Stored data
((

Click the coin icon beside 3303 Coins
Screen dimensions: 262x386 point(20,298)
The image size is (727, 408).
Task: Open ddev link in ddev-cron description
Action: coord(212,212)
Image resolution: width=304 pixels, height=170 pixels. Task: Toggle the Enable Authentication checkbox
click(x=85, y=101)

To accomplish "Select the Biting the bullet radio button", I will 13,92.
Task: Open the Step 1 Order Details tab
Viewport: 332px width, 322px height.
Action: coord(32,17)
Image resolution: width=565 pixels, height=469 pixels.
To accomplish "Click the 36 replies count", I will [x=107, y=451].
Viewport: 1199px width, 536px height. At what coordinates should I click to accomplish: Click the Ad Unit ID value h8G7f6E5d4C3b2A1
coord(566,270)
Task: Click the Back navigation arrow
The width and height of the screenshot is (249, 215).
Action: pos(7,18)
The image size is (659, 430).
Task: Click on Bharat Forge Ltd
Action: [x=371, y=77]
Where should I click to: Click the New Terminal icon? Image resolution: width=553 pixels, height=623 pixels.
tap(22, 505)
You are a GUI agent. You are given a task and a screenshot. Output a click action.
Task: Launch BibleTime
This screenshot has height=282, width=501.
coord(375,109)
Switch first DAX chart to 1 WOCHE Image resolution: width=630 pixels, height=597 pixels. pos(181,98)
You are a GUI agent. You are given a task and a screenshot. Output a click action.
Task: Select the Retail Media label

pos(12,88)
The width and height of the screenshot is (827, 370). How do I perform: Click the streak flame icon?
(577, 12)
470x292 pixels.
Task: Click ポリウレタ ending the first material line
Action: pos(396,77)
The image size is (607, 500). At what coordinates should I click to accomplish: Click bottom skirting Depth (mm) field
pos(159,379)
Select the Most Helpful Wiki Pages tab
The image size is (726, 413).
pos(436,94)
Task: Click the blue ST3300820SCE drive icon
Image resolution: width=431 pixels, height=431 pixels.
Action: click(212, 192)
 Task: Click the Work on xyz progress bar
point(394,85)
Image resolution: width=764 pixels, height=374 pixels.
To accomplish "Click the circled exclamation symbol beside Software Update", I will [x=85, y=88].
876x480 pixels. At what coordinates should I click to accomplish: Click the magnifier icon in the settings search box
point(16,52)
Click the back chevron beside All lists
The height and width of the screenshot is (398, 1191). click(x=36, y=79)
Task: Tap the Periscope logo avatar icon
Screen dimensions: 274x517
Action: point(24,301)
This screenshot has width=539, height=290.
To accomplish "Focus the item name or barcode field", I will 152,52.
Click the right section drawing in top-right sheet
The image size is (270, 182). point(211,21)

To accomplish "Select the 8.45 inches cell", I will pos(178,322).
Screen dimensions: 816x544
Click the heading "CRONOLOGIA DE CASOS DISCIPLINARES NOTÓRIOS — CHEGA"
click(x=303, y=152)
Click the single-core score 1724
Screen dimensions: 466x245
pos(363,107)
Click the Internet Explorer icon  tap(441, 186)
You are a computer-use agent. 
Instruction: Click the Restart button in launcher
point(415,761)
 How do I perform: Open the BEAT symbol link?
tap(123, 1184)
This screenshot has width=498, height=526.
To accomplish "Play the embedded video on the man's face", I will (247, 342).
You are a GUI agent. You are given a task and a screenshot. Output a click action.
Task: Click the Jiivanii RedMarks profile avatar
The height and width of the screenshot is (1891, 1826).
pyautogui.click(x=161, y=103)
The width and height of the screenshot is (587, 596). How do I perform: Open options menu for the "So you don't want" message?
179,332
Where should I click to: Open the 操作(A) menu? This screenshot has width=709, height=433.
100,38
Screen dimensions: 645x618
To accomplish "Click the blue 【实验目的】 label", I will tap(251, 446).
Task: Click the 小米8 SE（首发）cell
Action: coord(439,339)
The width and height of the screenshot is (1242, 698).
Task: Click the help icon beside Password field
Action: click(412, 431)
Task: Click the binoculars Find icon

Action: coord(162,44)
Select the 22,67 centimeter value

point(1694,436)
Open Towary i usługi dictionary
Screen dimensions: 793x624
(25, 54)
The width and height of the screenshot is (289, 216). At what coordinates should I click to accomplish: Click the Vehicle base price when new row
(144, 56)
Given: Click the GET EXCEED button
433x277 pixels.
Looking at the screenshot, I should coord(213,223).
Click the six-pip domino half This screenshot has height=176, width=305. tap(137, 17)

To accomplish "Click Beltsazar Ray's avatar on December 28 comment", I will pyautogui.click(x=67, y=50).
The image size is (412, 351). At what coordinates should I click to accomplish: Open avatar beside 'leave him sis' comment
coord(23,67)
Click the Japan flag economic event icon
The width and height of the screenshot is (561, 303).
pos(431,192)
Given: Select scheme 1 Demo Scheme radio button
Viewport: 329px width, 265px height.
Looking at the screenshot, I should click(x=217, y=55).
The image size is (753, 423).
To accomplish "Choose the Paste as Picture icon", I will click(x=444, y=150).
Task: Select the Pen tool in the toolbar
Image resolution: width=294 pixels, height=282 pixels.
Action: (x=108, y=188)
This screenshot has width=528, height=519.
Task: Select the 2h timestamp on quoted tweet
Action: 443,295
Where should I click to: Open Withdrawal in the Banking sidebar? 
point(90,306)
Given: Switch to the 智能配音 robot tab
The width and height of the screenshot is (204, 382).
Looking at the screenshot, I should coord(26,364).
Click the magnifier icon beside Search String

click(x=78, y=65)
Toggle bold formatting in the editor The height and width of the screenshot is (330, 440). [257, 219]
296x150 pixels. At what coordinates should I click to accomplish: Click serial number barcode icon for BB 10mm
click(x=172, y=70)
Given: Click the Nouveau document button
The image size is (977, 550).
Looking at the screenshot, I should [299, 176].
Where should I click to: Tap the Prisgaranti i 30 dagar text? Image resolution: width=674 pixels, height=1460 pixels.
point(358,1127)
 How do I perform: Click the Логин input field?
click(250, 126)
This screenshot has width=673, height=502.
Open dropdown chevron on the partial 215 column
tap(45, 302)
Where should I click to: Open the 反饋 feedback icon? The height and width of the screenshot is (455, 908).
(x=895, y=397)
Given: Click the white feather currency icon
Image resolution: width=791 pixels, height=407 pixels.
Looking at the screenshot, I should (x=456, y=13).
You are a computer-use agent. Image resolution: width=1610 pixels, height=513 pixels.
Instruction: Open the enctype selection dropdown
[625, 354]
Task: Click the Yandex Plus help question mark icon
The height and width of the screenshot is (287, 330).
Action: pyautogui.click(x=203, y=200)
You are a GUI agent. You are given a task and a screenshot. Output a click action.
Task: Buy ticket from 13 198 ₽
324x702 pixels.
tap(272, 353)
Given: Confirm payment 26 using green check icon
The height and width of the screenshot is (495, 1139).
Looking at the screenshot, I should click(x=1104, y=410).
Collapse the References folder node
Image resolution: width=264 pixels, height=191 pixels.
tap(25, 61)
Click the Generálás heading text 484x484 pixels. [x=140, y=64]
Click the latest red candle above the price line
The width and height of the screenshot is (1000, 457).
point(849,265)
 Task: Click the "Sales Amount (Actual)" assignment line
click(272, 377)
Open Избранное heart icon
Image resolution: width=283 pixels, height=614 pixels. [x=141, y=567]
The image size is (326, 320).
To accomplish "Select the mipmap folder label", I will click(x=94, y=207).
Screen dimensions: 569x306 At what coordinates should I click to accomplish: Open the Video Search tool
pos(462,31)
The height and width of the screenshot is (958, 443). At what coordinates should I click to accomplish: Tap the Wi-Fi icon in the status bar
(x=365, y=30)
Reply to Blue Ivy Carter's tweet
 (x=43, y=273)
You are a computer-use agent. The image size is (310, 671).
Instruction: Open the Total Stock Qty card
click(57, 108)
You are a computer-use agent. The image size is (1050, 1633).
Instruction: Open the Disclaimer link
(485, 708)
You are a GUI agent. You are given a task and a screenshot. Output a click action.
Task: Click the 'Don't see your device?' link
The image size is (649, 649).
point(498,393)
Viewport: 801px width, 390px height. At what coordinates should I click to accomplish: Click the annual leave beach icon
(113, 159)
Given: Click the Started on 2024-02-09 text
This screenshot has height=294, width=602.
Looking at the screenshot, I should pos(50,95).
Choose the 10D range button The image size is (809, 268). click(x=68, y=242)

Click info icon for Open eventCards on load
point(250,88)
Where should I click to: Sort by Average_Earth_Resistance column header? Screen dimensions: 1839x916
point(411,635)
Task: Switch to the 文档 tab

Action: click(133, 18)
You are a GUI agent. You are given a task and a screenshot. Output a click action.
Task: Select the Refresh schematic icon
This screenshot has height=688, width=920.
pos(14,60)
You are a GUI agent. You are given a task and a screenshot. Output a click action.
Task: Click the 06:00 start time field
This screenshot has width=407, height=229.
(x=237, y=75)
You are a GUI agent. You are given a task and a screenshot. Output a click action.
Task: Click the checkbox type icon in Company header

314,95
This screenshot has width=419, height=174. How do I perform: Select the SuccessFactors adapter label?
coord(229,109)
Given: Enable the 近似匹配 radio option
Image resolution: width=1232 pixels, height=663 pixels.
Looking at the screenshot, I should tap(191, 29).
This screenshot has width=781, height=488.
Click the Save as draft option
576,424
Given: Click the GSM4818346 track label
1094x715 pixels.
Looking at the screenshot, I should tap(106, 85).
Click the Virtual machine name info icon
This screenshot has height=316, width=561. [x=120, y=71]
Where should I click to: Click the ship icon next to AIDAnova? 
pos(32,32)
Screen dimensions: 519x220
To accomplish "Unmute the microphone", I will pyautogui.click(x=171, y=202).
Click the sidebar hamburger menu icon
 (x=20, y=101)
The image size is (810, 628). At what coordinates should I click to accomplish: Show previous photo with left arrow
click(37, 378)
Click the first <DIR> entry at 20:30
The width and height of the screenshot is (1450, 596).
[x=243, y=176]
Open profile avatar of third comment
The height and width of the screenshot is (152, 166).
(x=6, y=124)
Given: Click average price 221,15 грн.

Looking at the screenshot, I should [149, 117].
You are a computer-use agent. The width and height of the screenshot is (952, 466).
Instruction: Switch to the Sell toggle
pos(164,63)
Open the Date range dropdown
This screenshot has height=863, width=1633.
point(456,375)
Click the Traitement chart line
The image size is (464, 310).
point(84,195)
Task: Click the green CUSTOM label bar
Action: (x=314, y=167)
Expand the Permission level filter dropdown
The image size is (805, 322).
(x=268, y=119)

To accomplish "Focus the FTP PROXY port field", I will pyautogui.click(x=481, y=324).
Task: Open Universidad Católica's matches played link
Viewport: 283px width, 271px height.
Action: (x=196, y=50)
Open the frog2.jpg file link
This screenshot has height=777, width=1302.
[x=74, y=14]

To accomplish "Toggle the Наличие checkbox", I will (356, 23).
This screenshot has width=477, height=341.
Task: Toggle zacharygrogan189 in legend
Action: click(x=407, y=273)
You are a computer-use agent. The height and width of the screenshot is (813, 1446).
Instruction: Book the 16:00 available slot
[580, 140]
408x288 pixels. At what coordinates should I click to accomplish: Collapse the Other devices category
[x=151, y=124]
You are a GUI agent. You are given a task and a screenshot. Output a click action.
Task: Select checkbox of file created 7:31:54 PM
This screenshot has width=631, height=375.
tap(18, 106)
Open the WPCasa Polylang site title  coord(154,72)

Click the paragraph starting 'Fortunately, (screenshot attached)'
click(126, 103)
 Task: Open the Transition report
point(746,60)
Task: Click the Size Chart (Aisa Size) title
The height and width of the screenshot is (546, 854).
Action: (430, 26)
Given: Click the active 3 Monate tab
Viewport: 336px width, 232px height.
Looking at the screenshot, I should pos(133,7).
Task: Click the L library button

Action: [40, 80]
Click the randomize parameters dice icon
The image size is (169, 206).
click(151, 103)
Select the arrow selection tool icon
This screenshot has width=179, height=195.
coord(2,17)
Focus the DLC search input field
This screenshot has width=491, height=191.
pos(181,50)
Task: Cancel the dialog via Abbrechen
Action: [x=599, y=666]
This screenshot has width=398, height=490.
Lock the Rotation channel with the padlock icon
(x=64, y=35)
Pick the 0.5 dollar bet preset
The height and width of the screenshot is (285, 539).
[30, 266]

))

**THE PROBLEM:** Your answer must consist solely of the lines above between the line holding "This screenshot has width=407, height=229." and the line holding "Task: Open Universidad", inclusive, copied exactly.

**TASK OUTPUT:**
This screenshot has width=407, height=229.
(x=237, y=75)
You are a GUI agent. You are given a task and a screenshot. Output a click action.
Task: Click the checkbox type icon in Company header

314,95
This screenshot has width=419, height=174. How do I perform: Select the SuccessFactors adapter label?
coord(229,109)
Given: Enable the 近似匹配 radio option
Image resolution: width=1232 pixels, height=663 pixels.
Looking at the screenshot, I should tap(191, 29).
This screenshot has width=781, height=488.
Click the Save as draft option
576,424
Given: Click the GSM4818346 track label
1094x715 pixels.
Looking at the screenshot, I should tap(106, 85).
Click the Virtual machine name info icon
This screenshot has height=316, width=561. [x=120, y=71]
Where should I click to: Click the ship icon next to AIDAnova? 
pos(32,32)
Screen dimensions: 519x220
To accomplish "Unmute the microphone", I will pyautogui.click(x=171, y=202).
Click the sidebar hamburger menu icon
 (x=20, y=101)
The image size is (810, 628). At what coordinates should I click to accomplish: Show previous photo with left arrow
click(37, 378)
Click the first <DIR> entry at 20:30
The width and height of the screenshot is (1450, 596).
[x=243, y=176]
Open profile avatar of third comment
The height and width of the screenshot is (152, 166).
(x=6, y=124)
Given: Click average price 221,15 грн.

Looking at the screenshot, I should [149, 117].
You are a computer-use agent. The width and height of the screenshot is (952, 466).
Instruction: Switch to the Sell toggle
pos(164,63)
Open the Date range dropdown
This screenshot has height=863, width=1633.
point(456,375)
Click the Traitement chart line
The image size is (464, 310).
point(84,195)
Task: Click the green CUSTOM label bar
Action: (x=314, y=167)
Expand the Permission level filter dropdown
The image size is (805, 322).
(x=268, y=119)

To accomplish "Focus the FTP PROXY port field", I will pyautogui.click(x=481, y=324).
Task: Open Universidad Católica's matches played link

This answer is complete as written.